*Exercise goal*
The records below are to be output exactly, except for their pictures.

*Records to process*

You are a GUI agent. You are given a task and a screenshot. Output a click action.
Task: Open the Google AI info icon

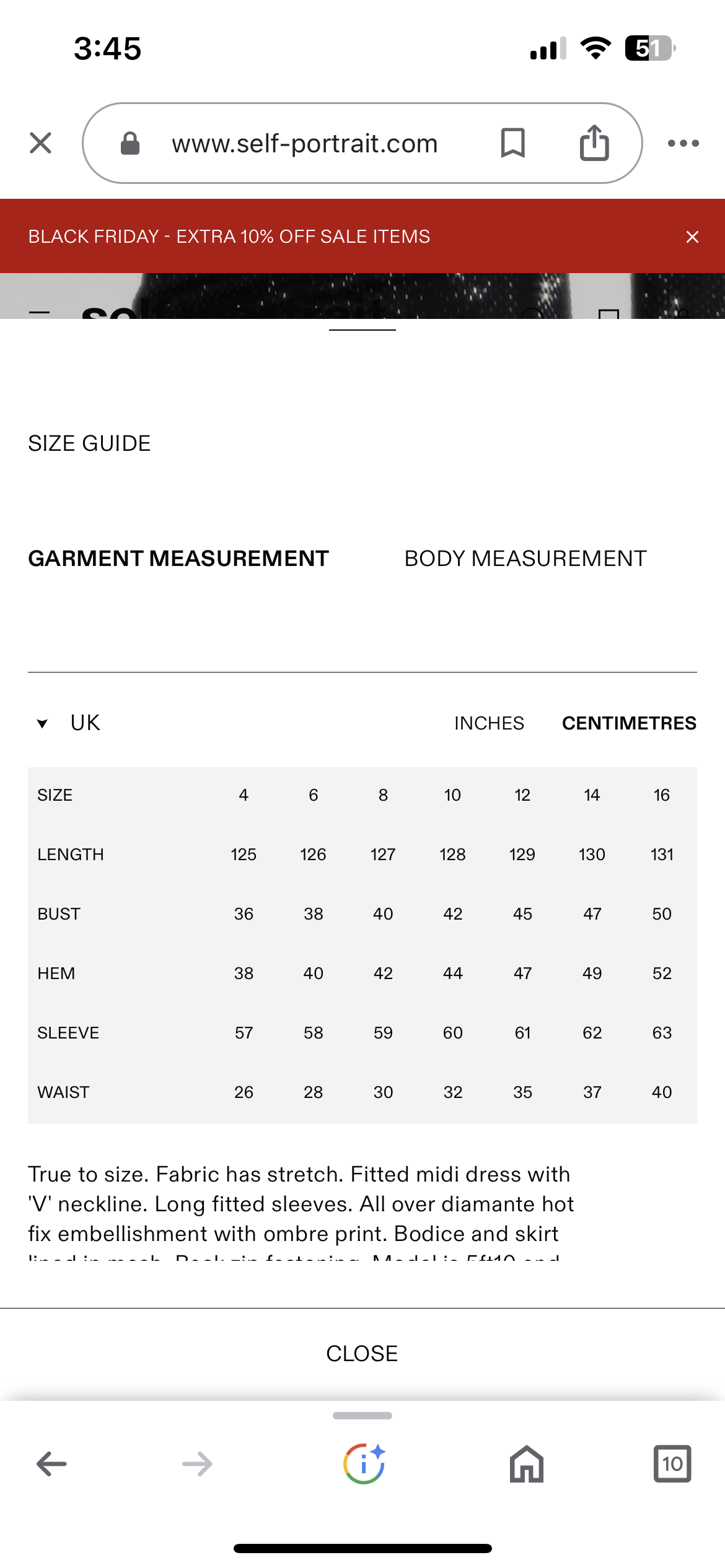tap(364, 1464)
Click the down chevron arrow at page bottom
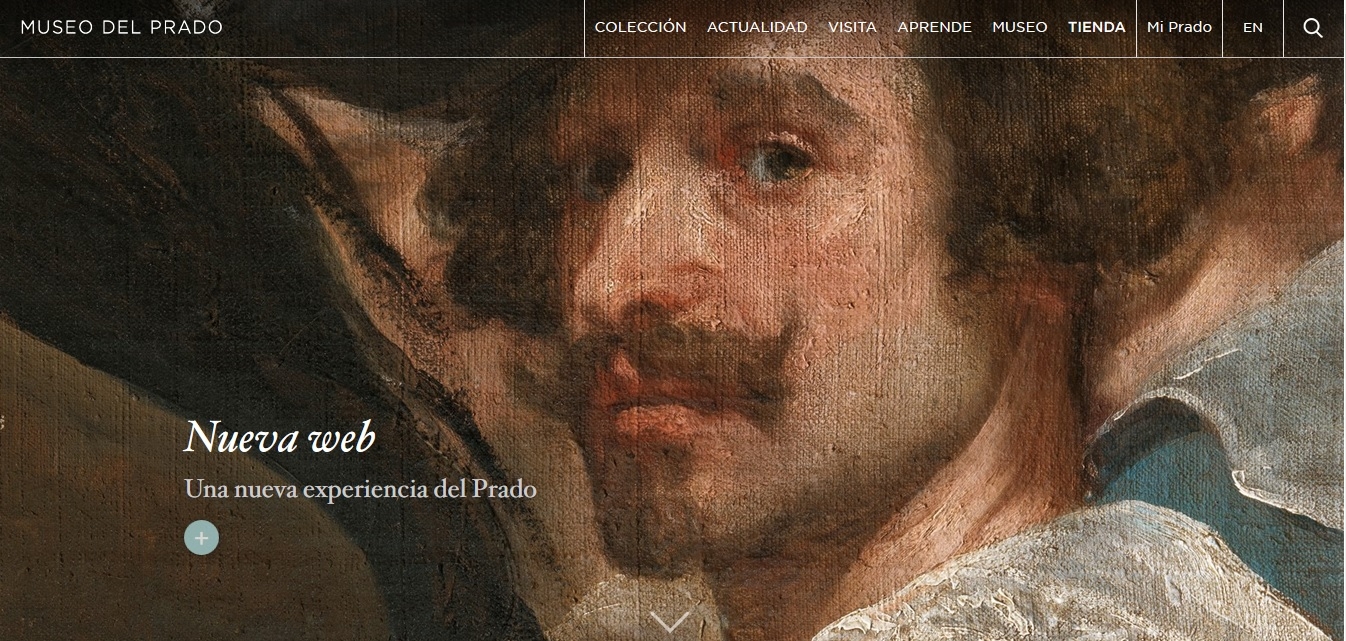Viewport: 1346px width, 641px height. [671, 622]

*Response to the exercise*
You are a GUI agent. You are given a task and a screenshot. Output a click action.
Task: Open the Google AI info icon

tap(364, 1464)
Click the down chevron arrow at page bottom
Viewport: 1346px width, 641px height. [671, 622]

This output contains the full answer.